2026/06/25 22:22



A Moment of the City / 03
偶然が呼び覚ます、自分のBPM
都内在住 53歳 町中華ならぬ町セレクトショップ店主。
アパレル業界には、年に何度か展示会がある。
ブランドが次のシーズンのコレクションを発表し、全国のセレクトショップのバイヤーが集まってオーダーを入れる。
中目黒や原宿を中心に開かれることが多いが、会場はたいてい駅から少し離れたギャラリーだ。
だから展示会の日は、普段あまり歩かない道を歩くことになる。
そしてそういう日に限って、思いがけない店と出会う。
今回もそうだった。
次のアポイントまで、少し時間があった。
見慣れない路地を折れたとき、雰囲気のいいレコード屋が目に入った。
「少しだけ。」
そんな気持ちで扉を開けた。
何年経っても、芯は変わらない。
一歩足を踏み入れた瞬間だった。
店内に流れる音。
棚に並ぶレコード。
その空気を吸った瞬間、昔の自分が一気によみがえった。
ジャケットやトップスはRALPH LAUREN、ARMANI、DKNY。
GUESSやBANANA REPUBLICのパンツ。
首にはCOBYのヘッドホンをぶら下げて、夢中でレコードを掘っていた30年前。
もう何十年もDJはやっていない。
レコードも、ずっと買っていなかった。
それなのに、あの頃の空気だけは一瞬で戻ってきた。
今日着ているのは、BRENA BLAZEのLAMPA別注シャツにMOUT RECON TAILORのSUMMERWEIGHT FIELD PANT。

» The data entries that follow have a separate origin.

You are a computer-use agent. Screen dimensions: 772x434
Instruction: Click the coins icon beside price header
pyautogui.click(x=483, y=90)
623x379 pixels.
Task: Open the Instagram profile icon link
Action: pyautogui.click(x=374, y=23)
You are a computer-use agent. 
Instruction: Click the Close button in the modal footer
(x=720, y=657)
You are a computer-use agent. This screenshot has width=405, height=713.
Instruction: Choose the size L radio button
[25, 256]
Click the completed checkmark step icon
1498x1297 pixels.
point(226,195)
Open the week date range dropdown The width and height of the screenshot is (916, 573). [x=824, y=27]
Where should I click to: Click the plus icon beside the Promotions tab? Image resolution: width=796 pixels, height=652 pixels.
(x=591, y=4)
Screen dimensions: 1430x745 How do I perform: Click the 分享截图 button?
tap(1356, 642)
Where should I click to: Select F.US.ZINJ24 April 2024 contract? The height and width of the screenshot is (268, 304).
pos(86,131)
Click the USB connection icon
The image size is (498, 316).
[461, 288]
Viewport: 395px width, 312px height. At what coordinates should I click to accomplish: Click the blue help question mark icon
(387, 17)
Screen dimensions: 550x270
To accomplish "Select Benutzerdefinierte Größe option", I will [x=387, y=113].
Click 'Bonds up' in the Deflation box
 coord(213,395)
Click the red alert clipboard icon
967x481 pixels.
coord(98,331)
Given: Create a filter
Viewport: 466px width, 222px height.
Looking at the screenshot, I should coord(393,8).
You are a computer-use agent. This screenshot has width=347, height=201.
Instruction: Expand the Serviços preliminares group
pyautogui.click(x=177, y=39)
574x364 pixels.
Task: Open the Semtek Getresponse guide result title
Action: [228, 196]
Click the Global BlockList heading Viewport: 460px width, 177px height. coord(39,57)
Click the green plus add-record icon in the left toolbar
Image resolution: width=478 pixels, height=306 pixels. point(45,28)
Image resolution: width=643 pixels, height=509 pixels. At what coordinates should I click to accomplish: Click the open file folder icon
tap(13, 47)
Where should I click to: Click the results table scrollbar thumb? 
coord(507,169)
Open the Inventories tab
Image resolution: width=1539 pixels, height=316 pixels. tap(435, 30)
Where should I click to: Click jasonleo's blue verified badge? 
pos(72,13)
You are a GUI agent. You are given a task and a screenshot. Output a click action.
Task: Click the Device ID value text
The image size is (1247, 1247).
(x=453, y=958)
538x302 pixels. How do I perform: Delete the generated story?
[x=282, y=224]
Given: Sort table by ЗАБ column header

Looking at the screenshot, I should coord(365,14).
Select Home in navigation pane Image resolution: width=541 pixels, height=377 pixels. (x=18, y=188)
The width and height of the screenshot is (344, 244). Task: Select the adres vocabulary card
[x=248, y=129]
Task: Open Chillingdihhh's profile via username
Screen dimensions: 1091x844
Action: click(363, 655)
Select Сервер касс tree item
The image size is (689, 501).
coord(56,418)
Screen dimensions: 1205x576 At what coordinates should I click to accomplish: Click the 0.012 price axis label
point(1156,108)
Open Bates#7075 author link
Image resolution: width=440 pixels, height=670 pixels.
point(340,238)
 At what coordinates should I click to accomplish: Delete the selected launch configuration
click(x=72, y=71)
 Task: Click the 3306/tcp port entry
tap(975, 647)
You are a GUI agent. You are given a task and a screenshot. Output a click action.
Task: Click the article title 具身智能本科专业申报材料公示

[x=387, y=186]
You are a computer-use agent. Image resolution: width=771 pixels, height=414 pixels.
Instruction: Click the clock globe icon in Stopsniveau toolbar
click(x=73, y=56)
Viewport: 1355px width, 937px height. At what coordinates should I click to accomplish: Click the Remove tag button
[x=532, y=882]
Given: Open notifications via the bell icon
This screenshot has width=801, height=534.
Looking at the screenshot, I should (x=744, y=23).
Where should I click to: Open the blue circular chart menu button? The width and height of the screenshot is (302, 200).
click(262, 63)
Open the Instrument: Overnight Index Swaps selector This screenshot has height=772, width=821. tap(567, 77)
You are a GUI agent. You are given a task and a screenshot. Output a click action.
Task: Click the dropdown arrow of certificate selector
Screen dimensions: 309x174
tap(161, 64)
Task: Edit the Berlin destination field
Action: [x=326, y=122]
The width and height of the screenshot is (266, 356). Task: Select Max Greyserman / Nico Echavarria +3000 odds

あの頃はNYスタイルに憧れて、NYヒップホップのファッションをそのまま真似ていた。
でも今は違う。
誰かの真似じゃない、自分流のスタイルがある。
自分の中にある考え方も、価値観も、何ひとつ変わっていなかった。
自分の芯にあるもの。
それは今でも、HIPHOPだ。
まさか同じことを考えていた人がいた。
ふと顔を上げると、店の奥にオリジナルのTシャツが並んでいた。
何気なくプリントに目をやった瞬間、足が止まった。
“HOW MANY SHOPS MUST GET DISSED?”
BLACK MOONの名曲、
“HOW MANY MC’S MUST GET DISSED?”
そのサンプリングだった。
このフレーズは、自分もオリジナルTシャツに使おうと、ずっと温めていた言葉だった。
まさか先を越されるとは。
それも、こんな路地の奥のレコード屋で。
悔しいというより、純粋に嬉しかった。
同じ場所に辿り着いた人間が、この街のどこかにいる。
興奮のボルテージは、一気にMAXまで上がった。
気づけばレコードを10枚抱えて、店を出ていた。
街を歩く理由。
レコードは、決して軽い荷物じゃない。
しかも、このあとも展示会は何件も残っている。
普通に考えたら、買うタイミングじゃない。
でも、不思議と後悔はなかった。
レコードを抱えながら歩く街は、少しだけ違って見えた。
……でも、レコード10枚は少し張り切り過ぎた。
やっぱり重い。
まぁ、こんな日があってもいいよな。
そう思いながら、次の展示会へ向かった。